1) Blur parameter, scaling strategy

Dating back to the work of Schrödinger - see e.g. (Léonard, 2013) for a modern review - entropy-regularized Optimal Transport is all about solving the convex primal/dual problem:

\[\begin{split}\text{OT}_\varepsilon(\alpha,\beta)~&=~ \min_{0 \leqslant \pi \ll \alpha\otimes\beta} ~\langle\text{C},\pi\rangle ~+~\varepsilon\,\text{KL}(\pi,\alpha\otimes\beta) \quad\text{s.t.}~~ \pi\,\mathbf{1} = \alpha ~~\text{and}~~ \pi^\intercal \mathbf{1} = \beta\\ &=~ \max_{f,g} ~~\langle \alpha,f\rangle + \langle \beta,g\rangle - \varepsilon\langle \alpha\otimes\beta, \exp \tfrac{1}{\varepsilon}[ f\oplus g - \text{C} ] - 1 \rangle,\end{split}\]

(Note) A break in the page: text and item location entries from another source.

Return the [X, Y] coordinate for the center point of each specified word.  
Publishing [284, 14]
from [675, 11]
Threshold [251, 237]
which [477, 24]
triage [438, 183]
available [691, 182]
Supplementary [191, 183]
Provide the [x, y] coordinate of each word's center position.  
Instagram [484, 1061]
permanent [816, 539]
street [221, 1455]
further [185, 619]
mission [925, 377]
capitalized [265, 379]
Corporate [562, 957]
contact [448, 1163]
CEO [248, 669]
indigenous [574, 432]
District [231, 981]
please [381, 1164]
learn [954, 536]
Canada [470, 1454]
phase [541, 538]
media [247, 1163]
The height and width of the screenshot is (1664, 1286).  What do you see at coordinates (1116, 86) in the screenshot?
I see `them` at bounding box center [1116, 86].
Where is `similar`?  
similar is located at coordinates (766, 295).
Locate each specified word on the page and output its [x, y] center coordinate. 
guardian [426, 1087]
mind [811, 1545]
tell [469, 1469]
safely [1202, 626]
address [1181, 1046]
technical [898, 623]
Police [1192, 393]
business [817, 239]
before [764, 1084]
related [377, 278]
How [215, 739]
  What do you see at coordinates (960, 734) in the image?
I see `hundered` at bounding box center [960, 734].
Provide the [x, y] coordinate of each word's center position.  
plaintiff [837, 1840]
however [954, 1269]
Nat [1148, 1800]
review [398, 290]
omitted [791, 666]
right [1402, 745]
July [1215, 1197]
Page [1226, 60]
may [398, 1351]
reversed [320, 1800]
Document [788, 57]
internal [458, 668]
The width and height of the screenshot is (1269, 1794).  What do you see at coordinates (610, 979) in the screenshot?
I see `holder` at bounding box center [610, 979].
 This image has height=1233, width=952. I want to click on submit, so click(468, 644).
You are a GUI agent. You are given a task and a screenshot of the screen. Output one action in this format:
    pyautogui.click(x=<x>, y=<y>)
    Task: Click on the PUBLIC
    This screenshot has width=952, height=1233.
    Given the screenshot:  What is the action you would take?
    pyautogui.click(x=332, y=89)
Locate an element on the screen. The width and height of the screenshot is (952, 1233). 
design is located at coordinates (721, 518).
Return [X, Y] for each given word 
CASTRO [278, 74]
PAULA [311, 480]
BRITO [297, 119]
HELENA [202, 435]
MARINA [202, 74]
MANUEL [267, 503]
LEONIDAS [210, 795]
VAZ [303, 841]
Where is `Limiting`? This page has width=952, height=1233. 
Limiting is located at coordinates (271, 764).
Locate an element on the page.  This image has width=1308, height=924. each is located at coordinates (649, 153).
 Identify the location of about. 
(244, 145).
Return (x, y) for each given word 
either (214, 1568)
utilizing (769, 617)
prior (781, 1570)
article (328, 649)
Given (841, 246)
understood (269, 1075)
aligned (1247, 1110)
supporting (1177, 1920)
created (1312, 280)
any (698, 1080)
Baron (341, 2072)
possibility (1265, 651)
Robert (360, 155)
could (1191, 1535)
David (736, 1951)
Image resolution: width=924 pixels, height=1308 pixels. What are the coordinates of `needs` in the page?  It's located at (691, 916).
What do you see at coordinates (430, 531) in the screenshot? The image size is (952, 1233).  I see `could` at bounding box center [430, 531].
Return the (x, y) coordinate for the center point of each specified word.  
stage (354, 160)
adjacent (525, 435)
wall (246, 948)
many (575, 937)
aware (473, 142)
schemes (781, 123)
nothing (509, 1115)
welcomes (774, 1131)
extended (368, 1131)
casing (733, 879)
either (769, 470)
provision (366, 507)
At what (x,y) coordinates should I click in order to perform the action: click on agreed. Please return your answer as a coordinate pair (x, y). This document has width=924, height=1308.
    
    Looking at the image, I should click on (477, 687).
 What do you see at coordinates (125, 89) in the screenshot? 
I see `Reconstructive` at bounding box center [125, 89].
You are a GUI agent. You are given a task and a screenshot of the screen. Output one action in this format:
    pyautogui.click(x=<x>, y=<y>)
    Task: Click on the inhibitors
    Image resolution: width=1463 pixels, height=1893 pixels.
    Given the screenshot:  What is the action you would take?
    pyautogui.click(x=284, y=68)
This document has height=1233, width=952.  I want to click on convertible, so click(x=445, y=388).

where the linear Kantorovitch program is convexified by the addition of an entropic penalty - here, the generalized Kullback-Leibler divergence

\[\text{KL}(\alpha,\beta) ~=~ \langle \alpha, \log \tfrac{\text{d}\alpha}{\text{d}\beta}\rangle - \langle \alpha, 1\rangle + \langle \beta, 1\rangle.\]

The celebrated IPFP, SoftAssign and Sinkhorn algorithms are all equivalent to a block-coordinate ascent on the dual problem above and can be understood as smooth generalizations of the Auction algorithm, where a SoftMin operator

\[\text{min}_{\varepsilon, x\sim\alpha} [ \text{C}(x,y) - f(x) ] ~=~ - \varepsilon \log \int_x \exp \tfrac{1}{\varepsilon}[ f(x) - \text{C}(x,y) ] \text{d}\alpha(x)\]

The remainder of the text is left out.